If at school the pupil constantly faces number P and its importance, then students use some e equal 2.71 much more often. The number at the same time does not undertake from anywhere – most of teachers honestly count it directly during the lecture, without using at the same time even the calculator.
Instruction
1. Use the second remarkable limit for calculation. It is that e=(1+1/n) ^n where n is the integer increasing indefinitely. The essence of the proof comes down to the fact that the right part of a remarkable limit needs to be spread out through Newton binomial, the formula which is often used in combination theory.
2. Newton binomial allows to express any (a+b) ^n (the sum of two numbers in degree n) as a row (n! *a^ (n-k) *b^k) / (k! * (n-k)!). For descriptive reasons rewrite this formula on paper.
3. Carry out the transformation stated above for "a remarkable limit". Receive that e=(1+1/n) ^n = 1 + n/n + (n(n-1)) / (2! *n^2) + n(n-1) (n-2) / (3! *n3) + … + (n-1) (n-2)2*1 / (n! *n^n).

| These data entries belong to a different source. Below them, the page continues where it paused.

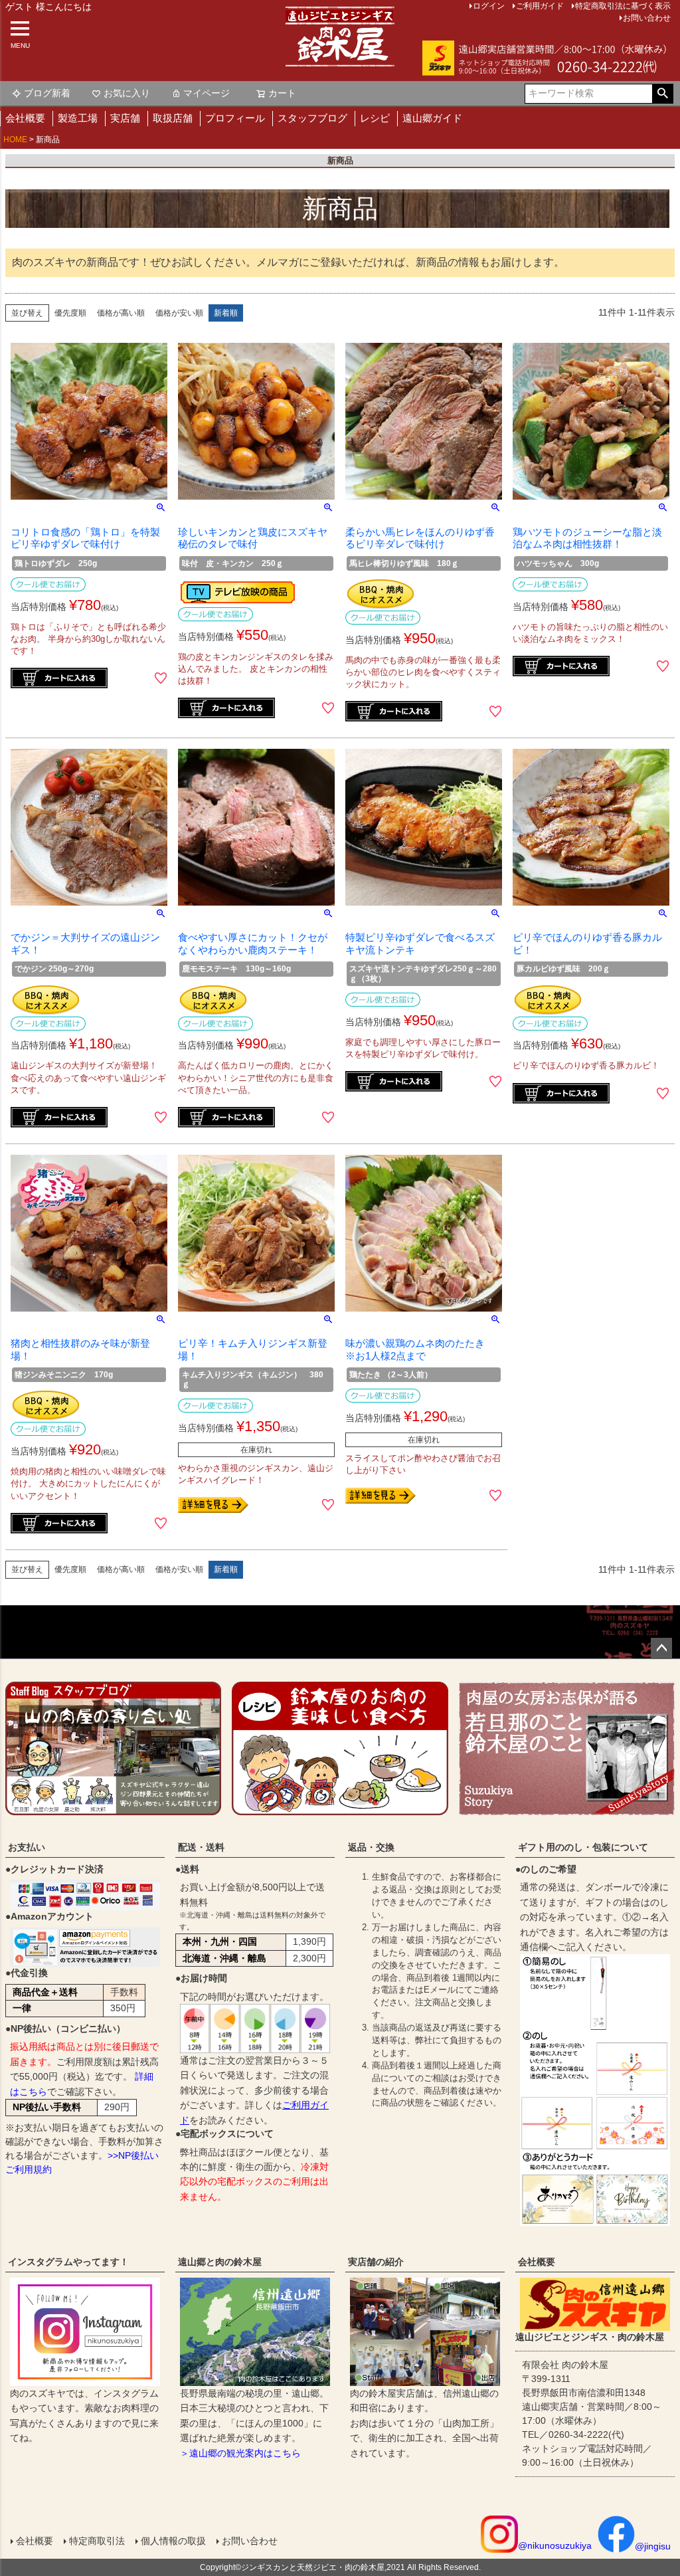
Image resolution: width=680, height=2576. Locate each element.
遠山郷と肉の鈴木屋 (220, 2261)
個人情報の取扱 (173, 2540)
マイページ (206, 93)
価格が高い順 (121, 313)
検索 (662, 93)
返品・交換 (371, 1847)
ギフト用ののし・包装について (583, 1847)
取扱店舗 (173, 118)
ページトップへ (661, 1648)
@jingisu (653, 2546)
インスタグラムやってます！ (68, 2261)
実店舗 (125, 118)
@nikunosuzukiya (555, 2545)
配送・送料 (201, 1847)
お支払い (26, 1847)
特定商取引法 (97, 2540)
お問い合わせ (647, 18)
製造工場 (78, 118)
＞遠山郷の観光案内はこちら (240, 2453)
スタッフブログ (312, 118)
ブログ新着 (47, 93)
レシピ (375, 118)
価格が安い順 (179, 313)
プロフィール (235, 118)
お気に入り (127, 93)
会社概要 (25, 118)
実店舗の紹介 (376, 2261)
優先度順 (70, 313)
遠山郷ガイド (432, 118)
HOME (15, 139)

4. This row can be transformed, having taken out, for descriptive reasons, a factorial in a denominator for a bracket and having term by term divided numerator of each number into a denominator. Let's receive row 1+1+(1/2!) * (1-1/n)+ (1/3!) * (1-1/n) * (1-2/n) + … + (1/n!) * (1-1/n) * … * (1-n-1/n). Rewrite this row on paper to make sure that it has rather simple design. At infinite increase in number of members (i.e. increase n) the difference in brackets will decrease, the factorial facing a bracket will increase however (1/1000!). It is easy to prove that this row will meet to some size equal 2.71. It is visible also from the first members: 1+1=2; 2+(1/2)*(1-1/1000)=2.5; 2.5+(1/3!) * (1-1/1000)*(1-2/1000)=2.66.
5. Decomposition by means of generalization of a Newtonian binomial – Taylor's formulas is much simpler. Minus this way is that calculation is conducted through the exponential e^x function, i.e. for calculation e the mathematician operates with number e.

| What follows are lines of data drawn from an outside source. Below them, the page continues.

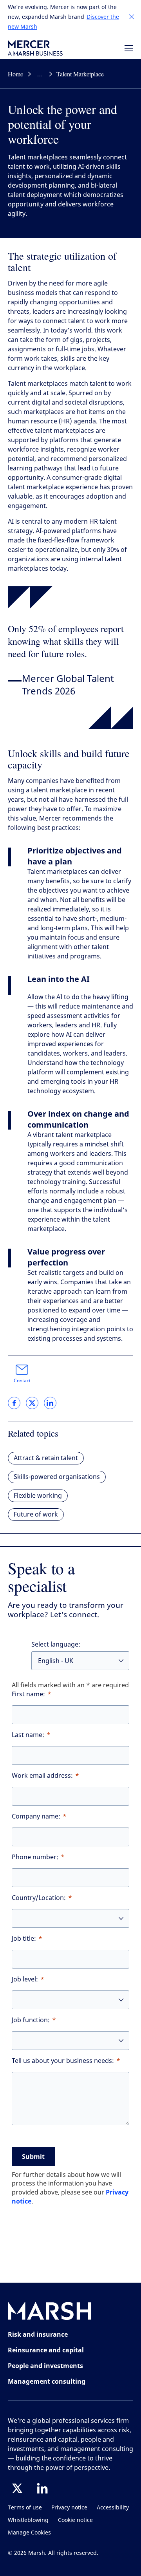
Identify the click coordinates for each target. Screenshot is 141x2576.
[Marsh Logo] (50, 2312)
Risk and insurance (38, 2334)
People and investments (45, 2365)
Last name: (28, 1734)
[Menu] (128, 48)
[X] (17, 2488)
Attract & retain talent (46, 1457)
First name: (28, 1694)
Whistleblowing (28, 2520)
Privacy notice (69, 2508)
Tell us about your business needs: (63, 2060)
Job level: (25, 1979)
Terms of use (25, 2508)
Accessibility (113, 2508)
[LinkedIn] (42, 2488)
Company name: (36, 1816)
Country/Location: (39, 1897)
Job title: (24, 1938)
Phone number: (35, 1857)
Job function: (31, 2020)
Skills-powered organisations (57, 1476)
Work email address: (42, 1775)
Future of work (36, 1514)
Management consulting (46, 2381)
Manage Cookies (29, 2533)
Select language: (55, 1644)
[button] (131, 17)
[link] (14, 1403)
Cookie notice (75, 2520)
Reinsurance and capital (46, 2350)
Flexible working (38, 1495)
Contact (22, 1380)
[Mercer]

6. Taylor's number has an appearance: f (x) =f(a)+ (x-a)*f’/1!+ (x-a) * (f^(n))/n!, where x – some point around which decomposition is conducted, and f^(n) – a derivative of f (x) n-oho about.
7. After decomposition exhibitors in a row it will take a form: e^x=1+x/1! +x^2/2! +x^3/3!+ … +x^n/n!.
8. An e^x=e^x function derivative therefore if to display function in a row of Taylor in the neighborhood of zero, the derivative of any order will address in unit (we will substitute 0 instead of x). Let's receive: 1 + 1/1! + 1/2! + 1/3! + … + 1/n!. On the first several members it is possible to calculate approximate value e: 1+0.5+0.16+0.041 = 2.701.